The fundamental feature of maltodextrins is the low glycemic index, thus allowing you to avoid sharp glycemic oscillations during your workout. To speed up absorption, these molecules are usually accompanied by fructose (no more than 20-30%).
When should they be taken?
Their intake seems to be more effective if taken in the peri-workout phase:
- pre-workout phase: it allows us to have an easy-absorbable glucose source which is ready to be used
- intra-workout phase: to maintain focus and energy in the case of mainly glycolytic workouts (also in others) and also allows for increased vascularisation (combined with the right water, sodium and potassium intake)
- post-workout phase: to speed up the synthesis of glycogen
There is no specific dosage for this supplement (and the following) since it is made from 100% glucides, they may be replaced with a glucidic equivalent from other foods in your diet plan.
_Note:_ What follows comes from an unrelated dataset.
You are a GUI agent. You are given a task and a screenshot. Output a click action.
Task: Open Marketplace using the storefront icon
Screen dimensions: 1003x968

However, I recommend that you maintain a daily intake of up to, and no more than 30g, and I would remind you that it is much better to consume all of the nutrients we need through food.
Vitargo®
Vitargo® is the registered name of an exclusive polysaccharide, researched and patented at the Karolinska Institute in Stockholm (Sweden).
It is a molecule created for use by endurance athletes; it is obtained from the combination of potato and corn starch, again through a process of (acidic) hydrolysis, fractionation, spray drying and granulation.
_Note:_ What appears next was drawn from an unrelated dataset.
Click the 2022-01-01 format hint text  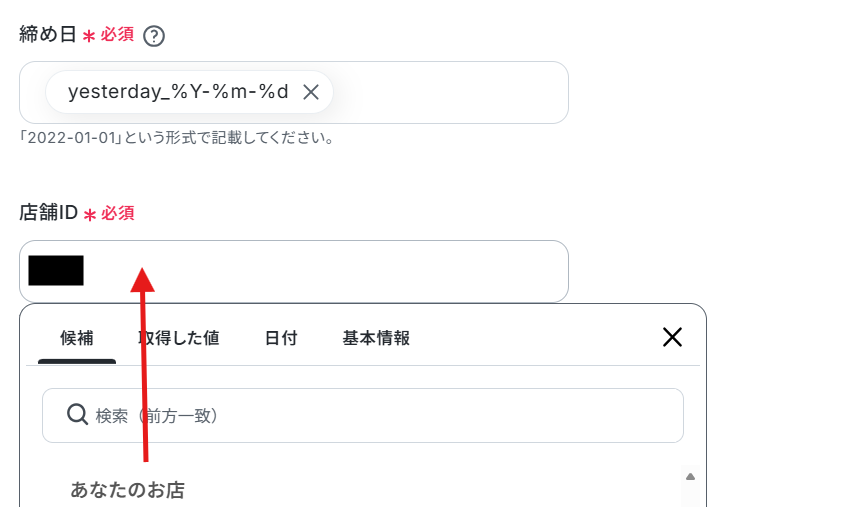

Vitargo® is, therefore, a high molecular weight polysaccharide, generally comprised between 500,000 and 600,000 Da, obtained through an industrial process of controlled hydrolysis.
The chemical structure of Vitargo® presents itself as a series of glucose chains arranged in a dense network, consisting of linear and branched sequences, which give the molecule in question a low dextrose equivalence.
Dextrose equivalence (abbreviation DE) is self-explanatory, it indicates the equivalence level of a given carbohydrate in relation to glucose (value 100).
When should it be used?
During an endurance activity, sipped on during an intra-workout competition, so that you have a constant supply of glucose (thus energy) without the usual bowel discomfort or glycemic spikes.
Its integration into the post-workout phase has been shown to significantly help the synthesis of glycogen.
Ribose
Ribose is a simple sugar at the base of RNA and DNA nucleic acids belonging to the family of pentose, indispensable in ATP production and to maintain elevated levels of cardiac energy (used in the treatment of myocardial ischemia) and muscle energy.
Through anaerobic training, depletion of adenine nucleotides (ATP, ADP and AMP) occurs, consequently slowing down the resynthesis due to the (apparent) lack of a specific G6PDH enzyme.
By integrating ribose into the post-workout phase, the catalysed reaction from this enzyme seems to be bypassed, allowing an easier and quicker ATP recovery. The suggested dosages range from 2 to 10g mainly during the peri-workout phase.
Glucosamine
An extremely simple molecule made up of glucose and amia (nitrogen and 2 hydrogen molecules). It is also produced endogenously as a basis for the formation of glycosaminoglycans (GAG structural components of cartilage), which is at the root of the formation of proteoglycans which together with collagen are the main proteins that make up the connective tissue structure.
Glucosamine is greatly important since it has been shown that its deficiency is associated with the onset of types of arthritis in which the cartilage becomes increasingly fragile gives rise to a thickened surrounding, leading to pain and constrained movement.
A glucosamine supplement, taken for long periods of time may, in fact, lead to a reduction in painful symptoms (in some cases with more pronounced results than pharmacological therapy). Finally, thanks to its simplicity (chemically speaking) its assimilation is very fast as well as elevated (up to 98% if taken orally).
The only side effects currently reported concern gastrointestinal health, so a dosage ranging between 400 and 600 mg per day is recommended, to be divided among the main meals.